Legendary German stills camera optics developer Leica is introducing a new brand of PL mount prime lenses designed to deliver optical performance for 4k, writes Adrian Pennington.
The product of three years design and prototyping, the new T1.4 lenses, codenamed 'Mystery Primes' until launch at NAB2010, will eventually total 15 different focal lengths, ranging from 12mm to 150mm. Delivery of production models of eight of the lenses (including 16mm, 18mm, 21mm, 25mm, 35mm, 40mm, 50mm, 65mm, 75mm, and 100mm) will begin from June 2010.
The announcement was made by Dr Andreas Kaufmann, managing director for ACM Projektentwicklung, an Austrian venture capital-backed organisation which acquired a controlling share in Leica Camera AG in 2007.

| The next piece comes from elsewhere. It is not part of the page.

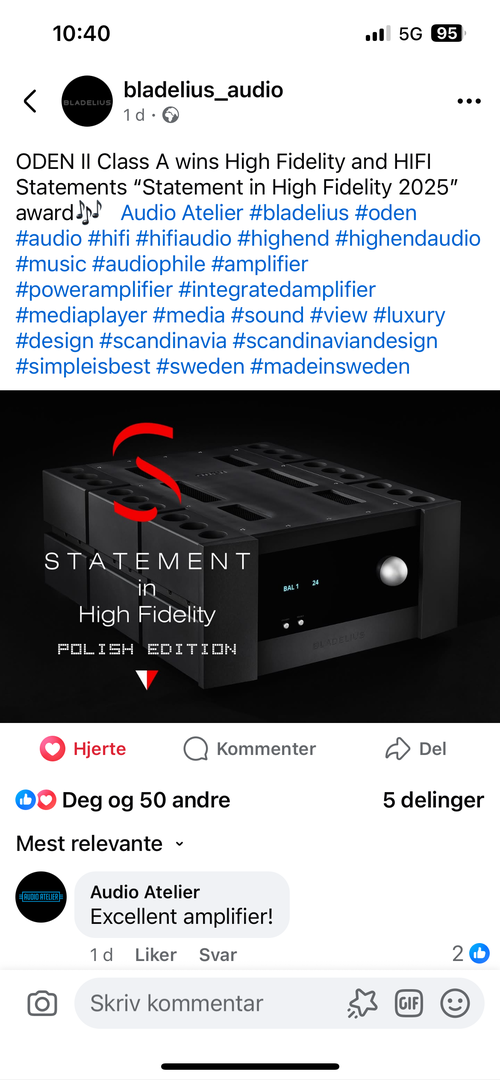Open the amplifier award image
500x1080 pixels.
[250, 557]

Kaufmann told TVB Europe: "These lenses have cost $10m to develop and are designed to fit the needs of future digital cameras. They can scale up to the demands of next generation digital cameras and are half the size and weight of any existing lenses on the market since they use lightweight high strength titanium materials.

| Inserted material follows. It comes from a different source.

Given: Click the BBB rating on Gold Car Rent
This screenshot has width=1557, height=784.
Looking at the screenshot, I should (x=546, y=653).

"We want to unveil the Mystery at NAB," he added.
The entire set features unified distance focus scales, common size and location of focus and iris rings, and a 95mm threaded (for filters) lens front - all allowing quick interchange of lenses in a busy production environment. Another feature is an integrated threaded net ring in the rear of the PL mount. A typical Mystery Prime weighs 1.4kg.
The lenses will be available exclusively worldwide from Burbank, California-based BandPro Film & Digital.
"A unique use of aspheric technology and cutting-edge mechanical cine lens design provides the Mystery Primes with unmatched evenness of illumination across the entire 35mm frame and into the corners with no discernible breathing," explained Michael Bravin, Band Pro's chief technologist. "Suppression of colour fringing into the farthest corners of the frame is superior to any lenses I have ever seen."
The first 25 sets of the lenses have already been sold to LA-based rental house Otto Nemenz International which provided feedback into the product's development.